▶ **Instructions for the task**: Quote exactly the lines spanning from the top of the data below to the line that contains "[Facebook'ta Paylaş] (41, 1037)", including both.

Stored items
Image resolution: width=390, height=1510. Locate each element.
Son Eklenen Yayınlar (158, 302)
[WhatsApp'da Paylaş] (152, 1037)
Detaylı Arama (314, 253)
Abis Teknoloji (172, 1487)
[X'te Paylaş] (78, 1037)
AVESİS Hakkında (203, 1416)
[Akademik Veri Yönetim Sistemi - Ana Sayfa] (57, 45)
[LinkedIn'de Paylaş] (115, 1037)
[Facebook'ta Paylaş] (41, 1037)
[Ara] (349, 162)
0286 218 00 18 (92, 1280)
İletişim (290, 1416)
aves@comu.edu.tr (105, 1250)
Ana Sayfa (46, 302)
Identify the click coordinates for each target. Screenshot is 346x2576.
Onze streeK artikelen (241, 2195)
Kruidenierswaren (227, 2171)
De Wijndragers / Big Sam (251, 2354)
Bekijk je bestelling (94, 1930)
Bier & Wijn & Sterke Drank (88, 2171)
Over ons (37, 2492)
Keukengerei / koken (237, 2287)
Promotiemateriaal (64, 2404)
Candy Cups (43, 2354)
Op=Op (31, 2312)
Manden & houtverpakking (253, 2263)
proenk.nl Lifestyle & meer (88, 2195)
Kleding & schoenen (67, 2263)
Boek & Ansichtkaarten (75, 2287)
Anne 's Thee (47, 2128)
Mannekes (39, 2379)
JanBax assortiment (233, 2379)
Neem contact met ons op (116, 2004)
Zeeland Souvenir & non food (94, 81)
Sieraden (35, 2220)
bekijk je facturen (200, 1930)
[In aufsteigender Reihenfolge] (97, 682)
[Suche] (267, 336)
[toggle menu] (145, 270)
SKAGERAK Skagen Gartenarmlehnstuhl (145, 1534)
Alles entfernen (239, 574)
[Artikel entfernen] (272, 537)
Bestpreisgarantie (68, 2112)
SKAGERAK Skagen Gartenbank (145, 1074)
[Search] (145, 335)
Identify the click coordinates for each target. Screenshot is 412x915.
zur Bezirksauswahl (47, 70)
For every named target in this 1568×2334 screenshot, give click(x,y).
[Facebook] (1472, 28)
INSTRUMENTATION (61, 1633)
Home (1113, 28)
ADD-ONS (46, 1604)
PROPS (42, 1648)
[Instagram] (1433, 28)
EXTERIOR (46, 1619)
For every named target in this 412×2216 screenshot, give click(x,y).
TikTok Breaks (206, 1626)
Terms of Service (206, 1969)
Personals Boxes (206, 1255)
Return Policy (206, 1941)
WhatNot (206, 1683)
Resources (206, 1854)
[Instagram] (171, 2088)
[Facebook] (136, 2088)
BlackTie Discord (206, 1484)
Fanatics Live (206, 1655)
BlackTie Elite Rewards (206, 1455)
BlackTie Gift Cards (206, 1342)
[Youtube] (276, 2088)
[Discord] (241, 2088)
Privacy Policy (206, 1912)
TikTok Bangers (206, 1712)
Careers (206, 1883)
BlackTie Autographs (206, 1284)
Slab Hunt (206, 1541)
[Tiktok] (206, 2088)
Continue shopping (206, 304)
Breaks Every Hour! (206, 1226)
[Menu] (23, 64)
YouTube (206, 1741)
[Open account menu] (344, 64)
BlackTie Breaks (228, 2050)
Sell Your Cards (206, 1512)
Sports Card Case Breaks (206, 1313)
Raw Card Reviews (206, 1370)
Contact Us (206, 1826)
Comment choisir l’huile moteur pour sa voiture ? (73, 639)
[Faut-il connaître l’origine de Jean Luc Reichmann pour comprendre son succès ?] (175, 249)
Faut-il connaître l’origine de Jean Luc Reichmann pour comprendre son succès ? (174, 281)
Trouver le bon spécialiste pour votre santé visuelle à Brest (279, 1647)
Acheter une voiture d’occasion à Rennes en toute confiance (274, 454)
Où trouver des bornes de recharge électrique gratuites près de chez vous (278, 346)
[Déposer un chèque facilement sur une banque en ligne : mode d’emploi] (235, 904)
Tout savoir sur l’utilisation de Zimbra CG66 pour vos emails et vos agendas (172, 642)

▶ **Written answer**:
Image resolution: width=390, height=1510. Locate each element.
Son Eklenen Yayınlar (158, 302)
[WhatsApp'da Paylaş] (152, 1037)
Detaylı Arama (314, 253)
Abis Teknoloji (172, 1487)
[X'te Paylaş] (78, 1037)
AVESİS Hakkında (203, 1416)
[Akademik Veri Yönetim Sistemi - Ana Sayfa] (57, 45)
[LinkedIn'de Paylaş] (115, 1037)
[Facebook'ta Paylaş] (41, 1037)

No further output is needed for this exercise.